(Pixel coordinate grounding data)
────────
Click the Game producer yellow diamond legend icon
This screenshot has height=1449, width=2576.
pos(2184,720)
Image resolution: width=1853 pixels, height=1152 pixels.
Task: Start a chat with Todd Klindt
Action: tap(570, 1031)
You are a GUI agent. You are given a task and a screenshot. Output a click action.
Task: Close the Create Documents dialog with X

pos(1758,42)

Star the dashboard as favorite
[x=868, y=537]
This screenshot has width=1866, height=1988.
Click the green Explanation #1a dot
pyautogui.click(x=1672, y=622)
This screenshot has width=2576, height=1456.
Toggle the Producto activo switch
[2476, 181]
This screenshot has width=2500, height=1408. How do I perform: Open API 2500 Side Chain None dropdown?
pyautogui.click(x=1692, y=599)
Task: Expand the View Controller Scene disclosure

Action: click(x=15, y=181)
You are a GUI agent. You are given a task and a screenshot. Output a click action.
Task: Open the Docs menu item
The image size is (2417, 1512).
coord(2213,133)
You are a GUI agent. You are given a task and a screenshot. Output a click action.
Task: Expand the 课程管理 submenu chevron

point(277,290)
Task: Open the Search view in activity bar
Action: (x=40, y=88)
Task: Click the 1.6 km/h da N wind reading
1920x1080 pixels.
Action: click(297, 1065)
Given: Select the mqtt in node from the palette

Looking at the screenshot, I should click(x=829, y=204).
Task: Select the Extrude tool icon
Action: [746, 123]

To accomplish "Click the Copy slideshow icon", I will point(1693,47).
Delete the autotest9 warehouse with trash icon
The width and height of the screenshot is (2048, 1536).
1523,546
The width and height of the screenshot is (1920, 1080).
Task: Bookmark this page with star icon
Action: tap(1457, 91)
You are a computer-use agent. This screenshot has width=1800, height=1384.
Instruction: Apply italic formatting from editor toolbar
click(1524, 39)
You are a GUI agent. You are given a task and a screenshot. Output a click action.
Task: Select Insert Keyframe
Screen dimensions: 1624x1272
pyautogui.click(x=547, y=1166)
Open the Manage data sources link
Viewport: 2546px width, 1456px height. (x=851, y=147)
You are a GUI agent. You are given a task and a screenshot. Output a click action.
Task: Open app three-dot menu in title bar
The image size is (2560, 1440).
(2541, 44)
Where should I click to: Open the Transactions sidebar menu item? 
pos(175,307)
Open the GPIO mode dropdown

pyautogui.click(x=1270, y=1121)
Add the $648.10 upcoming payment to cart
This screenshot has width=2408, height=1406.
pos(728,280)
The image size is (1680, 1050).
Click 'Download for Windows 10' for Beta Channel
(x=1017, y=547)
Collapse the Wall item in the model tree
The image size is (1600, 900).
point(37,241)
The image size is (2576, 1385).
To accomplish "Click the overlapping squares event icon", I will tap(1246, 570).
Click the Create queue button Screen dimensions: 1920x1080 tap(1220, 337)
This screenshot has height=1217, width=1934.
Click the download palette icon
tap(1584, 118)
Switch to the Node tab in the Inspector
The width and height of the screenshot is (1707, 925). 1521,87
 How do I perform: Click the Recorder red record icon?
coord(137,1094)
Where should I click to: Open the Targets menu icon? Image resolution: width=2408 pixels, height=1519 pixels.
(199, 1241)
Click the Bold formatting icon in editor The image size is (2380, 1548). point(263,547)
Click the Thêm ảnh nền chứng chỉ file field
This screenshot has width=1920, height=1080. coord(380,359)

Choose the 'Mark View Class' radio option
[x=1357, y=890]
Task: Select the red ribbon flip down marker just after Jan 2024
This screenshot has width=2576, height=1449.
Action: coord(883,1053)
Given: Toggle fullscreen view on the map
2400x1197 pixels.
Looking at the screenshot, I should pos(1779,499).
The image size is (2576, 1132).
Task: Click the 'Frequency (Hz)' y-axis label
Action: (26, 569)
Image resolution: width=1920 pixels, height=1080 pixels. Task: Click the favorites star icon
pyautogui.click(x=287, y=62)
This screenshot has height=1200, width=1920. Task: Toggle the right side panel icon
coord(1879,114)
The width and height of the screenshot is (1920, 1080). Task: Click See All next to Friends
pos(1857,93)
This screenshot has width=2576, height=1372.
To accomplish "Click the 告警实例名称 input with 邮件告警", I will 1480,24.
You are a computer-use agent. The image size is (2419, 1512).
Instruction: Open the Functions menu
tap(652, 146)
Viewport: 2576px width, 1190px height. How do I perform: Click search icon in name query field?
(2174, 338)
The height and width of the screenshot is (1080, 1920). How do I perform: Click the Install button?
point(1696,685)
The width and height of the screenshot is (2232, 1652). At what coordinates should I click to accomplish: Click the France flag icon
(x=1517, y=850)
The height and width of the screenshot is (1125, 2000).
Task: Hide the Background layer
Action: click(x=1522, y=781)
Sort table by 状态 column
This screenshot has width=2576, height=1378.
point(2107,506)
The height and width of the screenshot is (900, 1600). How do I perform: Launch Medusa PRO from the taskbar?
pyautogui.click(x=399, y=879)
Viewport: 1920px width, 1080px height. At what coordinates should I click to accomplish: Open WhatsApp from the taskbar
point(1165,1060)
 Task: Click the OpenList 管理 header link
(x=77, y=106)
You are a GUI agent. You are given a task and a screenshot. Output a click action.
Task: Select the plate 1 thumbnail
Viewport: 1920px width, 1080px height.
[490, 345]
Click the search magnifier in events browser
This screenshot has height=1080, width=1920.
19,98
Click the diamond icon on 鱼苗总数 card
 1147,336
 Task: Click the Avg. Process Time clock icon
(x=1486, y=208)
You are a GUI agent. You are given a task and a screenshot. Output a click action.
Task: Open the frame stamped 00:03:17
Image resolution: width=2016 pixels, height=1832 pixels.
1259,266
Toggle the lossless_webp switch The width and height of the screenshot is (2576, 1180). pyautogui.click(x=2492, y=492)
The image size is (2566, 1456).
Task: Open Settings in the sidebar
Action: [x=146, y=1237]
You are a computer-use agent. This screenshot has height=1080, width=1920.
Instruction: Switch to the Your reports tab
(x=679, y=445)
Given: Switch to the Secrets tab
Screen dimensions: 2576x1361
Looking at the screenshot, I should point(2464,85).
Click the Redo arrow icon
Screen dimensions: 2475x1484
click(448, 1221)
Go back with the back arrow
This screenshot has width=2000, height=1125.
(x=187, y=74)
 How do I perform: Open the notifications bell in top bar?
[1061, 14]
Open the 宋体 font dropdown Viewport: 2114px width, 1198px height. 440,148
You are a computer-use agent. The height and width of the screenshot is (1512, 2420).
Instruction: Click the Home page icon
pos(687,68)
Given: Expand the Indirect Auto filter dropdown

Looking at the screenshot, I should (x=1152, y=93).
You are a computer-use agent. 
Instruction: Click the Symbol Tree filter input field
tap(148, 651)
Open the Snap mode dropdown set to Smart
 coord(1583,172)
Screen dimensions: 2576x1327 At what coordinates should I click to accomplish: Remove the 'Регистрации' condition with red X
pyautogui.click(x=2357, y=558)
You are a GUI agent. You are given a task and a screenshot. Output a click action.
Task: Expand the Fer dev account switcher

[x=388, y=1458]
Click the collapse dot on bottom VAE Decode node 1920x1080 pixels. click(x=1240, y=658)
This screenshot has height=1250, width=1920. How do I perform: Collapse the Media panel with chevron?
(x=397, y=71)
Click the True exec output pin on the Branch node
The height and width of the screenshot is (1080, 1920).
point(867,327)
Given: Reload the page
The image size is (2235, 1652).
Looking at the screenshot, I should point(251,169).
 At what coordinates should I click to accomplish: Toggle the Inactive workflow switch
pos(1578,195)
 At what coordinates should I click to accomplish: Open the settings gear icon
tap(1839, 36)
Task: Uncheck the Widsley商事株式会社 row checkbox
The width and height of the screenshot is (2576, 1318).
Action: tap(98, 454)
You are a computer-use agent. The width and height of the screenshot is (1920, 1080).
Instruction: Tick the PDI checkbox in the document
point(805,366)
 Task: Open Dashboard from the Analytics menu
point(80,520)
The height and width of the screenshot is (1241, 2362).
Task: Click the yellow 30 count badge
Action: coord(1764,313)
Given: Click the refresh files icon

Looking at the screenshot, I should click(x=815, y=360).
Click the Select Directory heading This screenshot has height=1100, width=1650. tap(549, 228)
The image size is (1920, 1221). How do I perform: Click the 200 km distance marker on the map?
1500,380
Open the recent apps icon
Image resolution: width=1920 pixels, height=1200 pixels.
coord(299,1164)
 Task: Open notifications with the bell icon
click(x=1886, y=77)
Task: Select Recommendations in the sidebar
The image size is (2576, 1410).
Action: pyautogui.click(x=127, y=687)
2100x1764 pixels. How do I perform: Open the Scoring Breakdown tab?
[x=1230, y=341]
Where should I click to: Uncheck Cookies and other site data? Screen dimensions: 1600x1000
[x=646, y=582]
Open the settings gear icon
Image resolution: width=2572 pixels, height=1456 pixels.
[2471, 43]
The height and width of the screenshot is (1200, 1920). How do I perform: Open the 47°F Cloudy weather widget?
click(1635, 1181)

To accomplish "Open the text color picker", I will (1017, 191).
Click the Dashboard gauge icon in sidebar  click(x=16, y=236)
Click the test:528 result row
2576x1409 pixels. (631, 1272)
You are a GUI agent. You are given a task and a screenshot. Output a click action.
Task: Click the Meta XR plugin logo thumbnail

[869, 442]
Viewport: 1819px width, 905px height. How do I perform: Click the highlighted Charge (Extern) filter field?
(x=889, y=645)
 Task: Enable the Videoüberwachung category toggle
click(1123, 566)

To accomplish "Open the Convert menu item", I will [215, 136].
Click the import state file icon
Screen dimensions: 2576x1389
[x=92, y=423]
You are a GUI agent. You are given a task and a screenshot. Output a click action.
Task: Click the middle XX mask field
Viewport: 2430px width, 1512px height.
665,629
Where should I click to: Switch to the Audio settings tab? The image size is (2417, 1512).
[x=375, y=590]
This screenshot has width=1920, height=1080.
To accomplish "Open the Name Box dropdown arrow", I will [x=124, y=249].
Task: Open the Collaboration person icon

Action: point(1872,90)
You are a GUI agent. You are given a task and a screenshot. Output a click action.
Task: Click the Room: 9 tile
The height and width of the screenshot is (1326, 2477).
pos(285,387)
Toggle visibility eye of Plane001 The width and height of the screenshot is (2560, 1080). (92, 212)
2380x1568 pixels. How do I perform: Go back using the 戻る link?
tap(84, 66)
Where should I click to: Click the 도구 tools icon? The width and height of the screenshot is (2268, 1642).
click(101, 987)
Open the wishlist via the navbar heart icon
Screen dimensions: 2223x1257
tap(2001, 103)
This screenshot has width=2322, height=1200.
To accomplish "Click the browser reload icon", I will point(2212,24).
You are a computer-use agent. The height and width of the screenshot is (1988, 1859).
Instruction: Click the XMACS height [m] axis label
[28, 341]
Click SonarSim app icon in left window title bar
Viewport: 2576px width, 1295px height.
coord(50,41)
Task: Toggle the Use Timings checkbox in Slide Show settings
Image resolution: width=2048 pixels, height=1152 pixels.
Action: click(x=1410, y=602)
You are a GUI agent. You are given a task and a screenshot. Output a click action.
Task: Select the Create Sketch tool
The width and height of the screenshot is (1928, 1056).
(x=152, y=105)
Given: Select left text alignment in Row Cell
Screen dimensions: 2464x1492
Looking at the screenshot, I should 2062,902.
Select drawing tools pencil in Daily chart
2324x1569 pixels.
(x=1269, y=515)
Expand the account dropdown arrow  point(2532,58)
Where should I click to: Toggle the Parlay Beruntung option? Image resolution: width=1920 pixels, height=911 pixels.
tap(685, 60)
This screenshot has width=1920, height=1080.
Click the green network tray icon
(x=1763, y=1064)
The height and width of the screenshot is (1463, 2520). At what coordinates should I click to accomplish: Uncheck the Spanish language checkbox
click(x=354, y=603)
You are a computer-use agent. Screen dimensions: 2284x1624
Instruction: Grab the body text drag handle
────────
• **Assigned task**
Reproduce, exactly as they stand in the data above, the lines from the one that holds "has width=1800, height=1384." to the one that holds "Task: Select Insert Keyframe", inclusive.

• **Solution below**
You are a computer-use agent. This screenshot has width=1800, height=1384.
Instruction: Apply italic formatting from editor toolbar
click(1524, 39)
You are a GUI agent. You are given a task and a screenshot. Output a click action.
Task: Select Insert Keyframe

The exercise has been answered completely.